• SUPPLIED PASSAGE:
There are times when I’m not a very big fan of the human race. I joke that I’m no social butterfly. Not really a joke though. It’s not about anger (although at times it is), because I don’t have to be experiencing rage towards others for this to come up. Some days, I’m just disinterested in interacting with anything that walks on two legs and talks.
I’ve learned this is not just what I’ve been born with. Instead, it can often be fallout from living with the intense and not necessarily ‘normal’ experiences in my past. Environmentally or situationally, it may be the norm at times to react and act like this, since fallout from the dark stuff can have a wide range of what that looks like. Trying to fit into mainstream ‘normal’ after that kind of history, for me this has meant nothing fits like it used to. The mundane and ordinary world made me uncomfortable and needing to distance myself from others till I could tolerate it better.
With the reality of family, home, work, and life on this planet, it’s inevitable we need to interact with others on some level. Yet those who haven’t gone thru what some of us have… will not understand our reality.
Trauma (for lack of a better word) creates a loss of innocence and faith in the world as a safe place, or even a good place. The frame of reference in life is totally different for the innocent masses from ours. Basically? They don’t have a clue what life holds, both during and after for those who have seen and done what most do not. And well… how could they know?

• DATA LINES:
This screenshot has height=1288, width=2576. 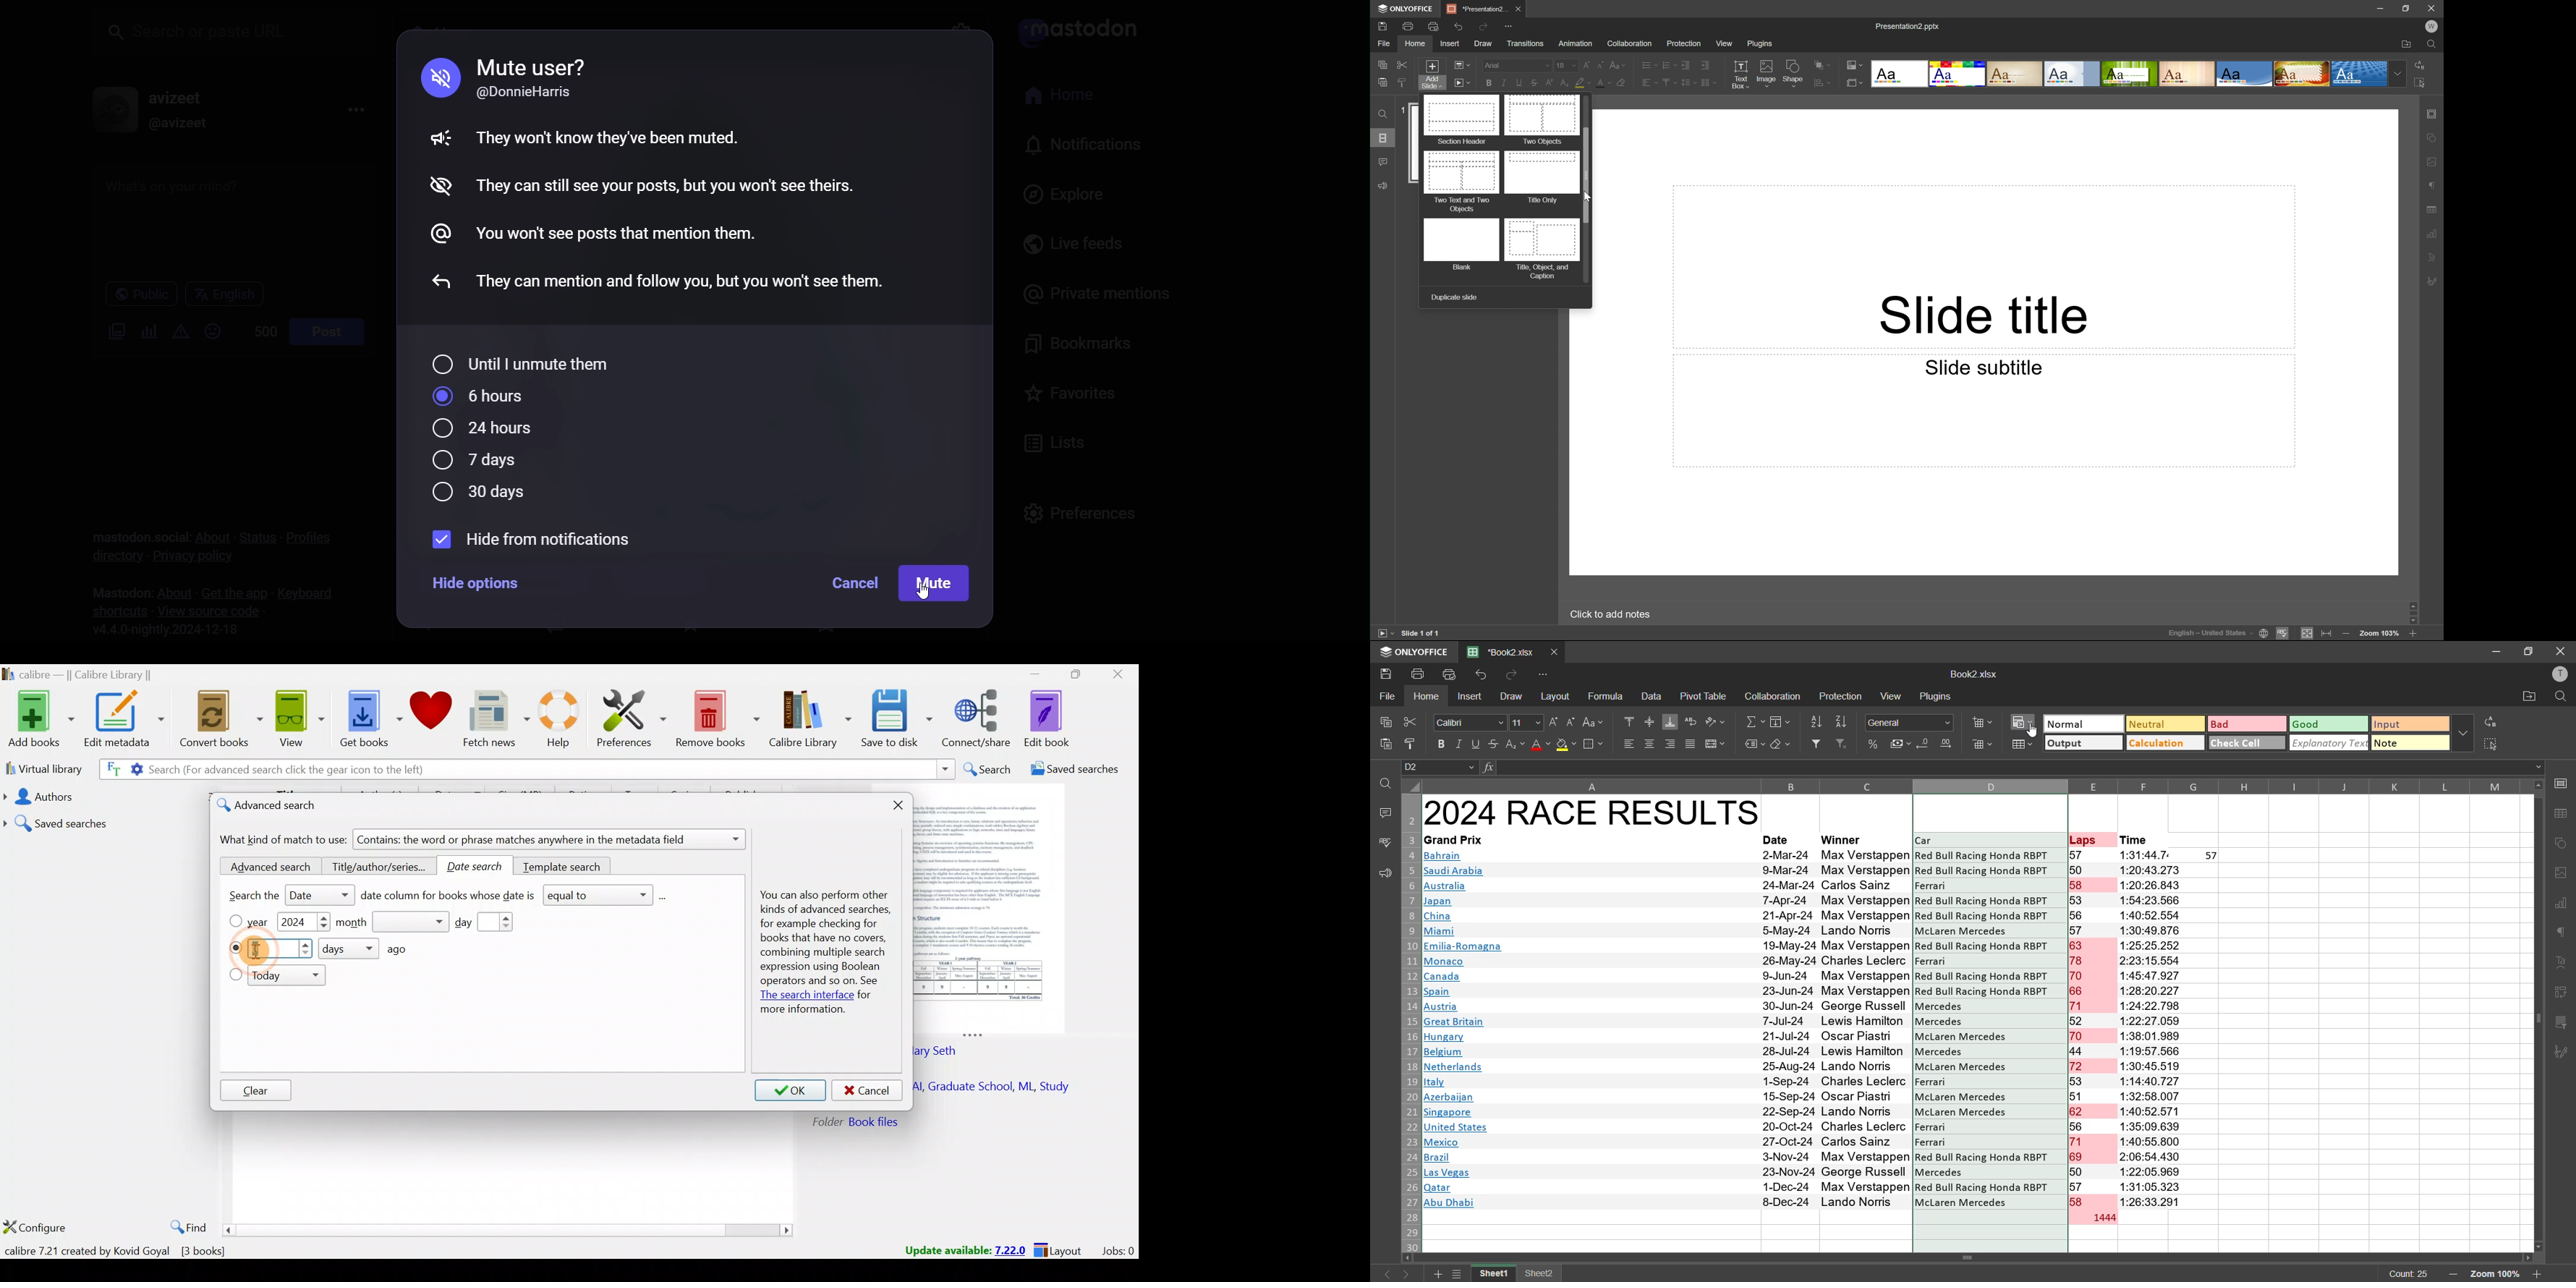 What do you see at coordinates (277, 807) in the screenshot?
I see `Advanced search` at bounding box center [277, 807].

• EXERCISE REQUIREMENTS:
**A.** Render this sentence from the passage on trauma and social distance into Spanish: "The frame of reference in life is totally different for the innocent masses from ours."
**B.** From the passage on trauma and social distance, print everything from "I’ve learned this" down to "understand our reality." without any alteration.
The material shown above was drawn from a source unrelated to the passage on trauma and social distance.

• SOLVED TASKS:
**A.** El marco de referencia en la vida es totalmente distinto para las masas inocentes que el nuestro.

**B.**
I’ve learned this is not just what I’ve been born with. Instead, it can often be fallout from living with the intense and not necessarily ‘normal’ experiences in my past. Environmentally or situationally, it may be the norm at times to react and act like this, since fallout from the dark stuff can have a wide range of what that looks like. Trying to fit into mainstream ‘normal’ after that kind of history, for me this has meant nothing fits like it used to. The mundane and ordinary world made me uncomfortable and needing to distance myself from others till I could tolerate it better.
With the reality of family, home, work, and life on this planet, it’s inevitable we need to interact with others on some level. Yet those who haven’t gone thru what some of us have… will not understand our reality.